Here's the verbose output you'll get, when running Cheers using the --verbose
flag.
- OpenCV-Python
- Python3
Simply clone this repo or download + unzip. Then, simply run
python3 cheers.py --video some_vid.mp4
or
python3 cheers.py --image some_img.jpg
and you'll get an annotated still frame in ./uutput/annotated frames/ after approx. 0.2s for input images and approx. 0.5-1.0s for input videos.
Cheers can also be used to live-annotate a passed-in video.
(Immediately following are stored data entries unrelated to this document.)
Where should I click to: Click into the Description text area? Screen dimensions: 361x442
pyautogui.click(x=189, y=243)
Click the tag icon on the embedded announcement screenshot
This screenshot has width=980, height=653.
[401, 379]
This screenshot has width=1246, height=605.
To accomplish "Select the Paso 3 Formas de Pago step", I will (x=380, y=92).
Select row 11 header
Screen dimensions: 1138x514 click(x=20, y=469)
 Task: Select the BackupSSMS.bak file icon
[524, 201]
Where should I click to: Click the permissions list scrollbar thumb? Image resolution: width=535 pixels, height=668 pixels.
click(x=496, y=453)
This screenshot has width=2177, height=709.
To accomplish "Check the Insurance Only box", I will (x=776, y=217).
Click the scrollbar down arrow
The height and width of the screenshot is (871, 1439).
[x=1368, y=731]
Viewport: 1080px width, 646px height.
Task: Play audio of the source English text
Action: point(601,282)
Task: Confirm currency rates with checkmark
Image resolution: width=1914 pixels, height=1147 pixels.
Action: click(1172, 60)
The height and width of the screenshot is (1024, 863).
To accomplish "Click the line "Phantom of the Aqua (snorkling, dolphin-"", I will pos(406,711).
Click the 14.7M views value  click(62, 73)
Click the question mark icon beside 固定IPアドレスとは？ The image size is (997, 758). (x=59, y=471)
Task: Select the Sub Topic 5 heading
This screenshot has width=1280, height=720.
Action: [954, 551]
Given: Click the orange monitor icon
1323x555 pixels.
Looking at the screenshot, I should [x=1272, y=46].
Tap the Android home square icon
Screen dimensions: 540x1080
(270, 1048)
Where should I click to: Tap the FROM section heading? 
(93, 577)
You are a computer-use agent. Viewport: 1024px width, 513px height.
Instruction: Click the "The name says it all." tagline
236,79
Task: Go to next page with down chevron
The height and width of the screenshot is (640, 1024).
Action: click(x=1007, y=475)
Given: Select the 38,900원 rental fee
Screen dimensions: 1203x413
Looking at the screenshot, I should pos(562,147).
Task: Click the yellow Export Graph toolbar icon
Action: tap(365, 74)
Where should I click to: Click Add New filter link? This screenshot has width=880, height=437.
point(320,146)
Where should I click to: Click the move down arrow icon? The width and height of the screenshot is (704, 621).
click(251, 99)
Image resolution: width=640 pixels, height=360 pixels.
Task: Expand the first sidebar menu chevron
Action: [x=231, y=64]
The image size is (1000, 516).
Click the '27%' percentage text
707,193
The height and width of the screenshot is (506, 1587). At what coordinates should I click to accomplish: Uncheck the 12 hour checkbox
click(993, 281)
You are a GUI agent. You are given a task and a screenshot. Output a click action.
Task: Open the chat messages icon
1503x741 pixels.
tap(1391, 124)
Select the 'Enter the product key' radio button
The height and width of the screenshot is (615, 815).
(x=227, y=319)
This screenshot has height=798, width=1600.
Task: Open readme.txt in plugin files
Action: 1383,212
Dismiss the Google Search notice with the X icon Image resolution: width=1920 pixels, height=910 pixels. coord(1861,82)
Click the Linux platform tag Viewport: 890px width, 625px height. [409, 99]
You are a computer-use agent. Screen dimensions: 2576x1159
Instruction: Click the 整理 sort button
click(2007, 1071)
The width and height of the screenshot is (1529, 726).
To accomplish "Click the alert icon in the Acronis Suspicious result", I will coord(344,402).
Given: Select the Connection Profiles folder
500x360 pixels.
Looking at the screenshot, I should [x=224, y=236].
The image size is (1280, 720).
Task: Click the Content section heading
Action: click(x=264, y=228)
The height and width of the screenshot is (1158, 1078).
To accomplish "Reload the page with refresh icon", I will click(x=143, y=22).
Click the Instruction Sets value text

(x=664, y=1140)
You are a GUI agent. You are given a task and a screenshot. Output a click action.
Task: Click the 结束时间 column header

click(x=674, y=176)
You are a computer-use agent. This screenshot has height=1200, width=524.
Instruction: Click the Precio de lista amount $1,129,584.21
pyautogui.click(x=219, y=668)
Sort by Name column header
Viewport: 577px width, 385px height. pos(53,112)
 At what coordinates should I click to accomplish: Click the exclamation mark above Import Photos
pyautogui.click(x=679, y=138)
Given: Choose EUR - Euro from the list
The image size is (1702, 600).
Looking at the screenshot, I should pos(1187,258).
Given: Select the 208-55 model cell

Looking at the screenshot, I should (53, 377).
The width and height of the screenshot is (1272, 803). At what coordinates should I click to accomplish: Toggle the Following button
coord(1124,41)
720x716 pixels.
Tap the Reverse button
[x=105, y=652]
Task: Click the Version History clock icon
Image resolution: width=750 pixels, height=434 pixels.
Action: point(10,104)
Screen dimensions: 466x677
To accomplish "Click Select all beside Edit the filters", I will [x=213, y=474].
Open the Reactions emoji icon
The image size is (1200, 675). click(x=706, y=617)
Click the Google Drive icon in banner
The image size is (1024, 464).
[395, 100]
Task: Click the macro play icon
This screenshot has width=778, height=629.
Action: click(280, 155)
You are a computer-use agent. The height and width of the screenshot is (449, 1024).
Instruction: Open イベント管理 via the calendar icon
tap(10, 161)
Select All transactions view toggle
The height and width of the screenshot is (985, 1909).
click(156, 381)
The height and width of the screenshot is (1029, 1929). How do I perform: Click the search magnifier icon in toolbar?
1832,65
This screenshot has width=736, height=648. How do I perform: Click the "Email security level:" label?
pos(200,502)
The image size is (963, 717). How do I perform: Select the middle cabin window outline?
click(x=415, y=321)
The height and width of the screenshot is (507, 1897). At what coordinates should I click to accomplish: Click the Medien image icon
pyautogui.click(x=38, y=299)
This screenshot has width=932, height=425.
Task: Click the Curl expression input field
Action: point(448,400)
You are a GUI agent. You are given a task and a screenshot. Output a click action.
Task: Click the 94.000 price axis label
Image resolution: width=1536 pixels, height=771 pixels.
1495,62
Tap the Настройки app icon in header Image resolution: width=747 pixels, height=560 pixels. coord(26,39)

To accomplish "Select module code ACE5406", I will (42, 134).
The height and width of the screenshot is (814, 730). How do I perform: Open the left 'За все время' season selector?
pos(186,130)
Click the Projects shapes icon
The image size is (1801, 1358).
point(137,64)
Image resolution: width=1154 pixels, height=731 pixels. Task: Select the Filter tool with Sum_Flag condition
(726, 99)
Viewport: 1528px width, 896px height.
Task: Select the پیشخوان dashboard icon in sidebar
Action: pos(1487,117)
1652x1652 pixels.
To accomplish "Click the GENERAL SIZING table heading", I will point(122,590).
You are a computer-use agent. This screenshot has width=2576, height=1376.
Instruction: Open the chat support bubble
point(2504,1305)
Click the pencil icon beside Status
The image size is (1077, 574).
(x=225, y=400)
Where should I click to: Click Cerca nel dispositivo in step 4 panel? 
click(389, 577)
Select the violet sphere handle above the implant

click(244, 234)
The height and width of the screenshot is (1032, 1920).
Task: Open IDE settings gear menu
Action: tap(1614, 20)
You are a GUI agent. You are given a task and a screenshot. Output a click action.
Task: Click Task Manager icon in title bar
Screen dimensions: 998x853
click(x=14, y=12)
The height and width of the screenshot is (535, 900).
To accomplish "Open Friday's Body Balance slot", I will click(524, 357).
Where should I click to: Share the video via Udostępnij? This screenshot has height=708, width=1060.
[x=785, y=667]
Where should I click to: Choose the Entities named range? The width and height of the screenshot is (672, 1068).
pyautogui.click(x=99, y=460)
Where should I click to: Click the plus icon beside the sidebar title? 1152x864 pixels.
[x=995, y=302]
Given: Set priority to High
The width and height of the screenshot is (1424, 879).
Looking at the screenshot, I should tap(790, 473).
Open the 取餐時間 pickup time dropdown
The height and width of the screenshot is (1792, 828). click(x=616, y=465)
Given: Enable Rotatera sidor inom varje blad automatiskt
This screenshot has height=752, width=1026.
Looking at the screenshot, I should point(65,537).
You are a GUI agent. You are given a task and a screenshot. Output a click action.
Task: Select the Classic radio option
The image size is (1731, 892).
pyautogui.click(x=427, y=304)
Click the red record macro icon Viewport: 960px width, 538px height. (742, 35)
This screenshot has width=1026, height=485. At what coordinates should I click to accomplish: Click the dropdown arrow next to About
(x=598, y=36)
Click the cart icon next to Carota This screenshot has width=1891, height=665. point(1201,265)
You can also specify your own confidence- and non-max-suppresion-thresholds; please take a look at the parameters below.
### input ###
--video path to video file (to first detect a still frame from and then run inference on)
--image path to image file (to directly run inference on)
### live-inference and -annotation ###
--live show live-annotation of the passed in video-file, frame-by-frame
### dnn-variables ###
--conf confidence threshold [0.0-1.0] whether or not a detected object is a bottle cap
--nms non-max-suppression threshold [0.0-1.0] used to select the best bounding box per detected object
### region of interest detection ###
--find-roi find a region of interest to only detect bottle caps within the found roi
--show-roi display detected region of interest
### misc ###
--verbose print extensive information per step during runtime
--show-result immediately show the annotated output frame using cv2.imshow
--show-conf display the confidence values in the annotated result
--save-stillframe save the detected still frame (default = false)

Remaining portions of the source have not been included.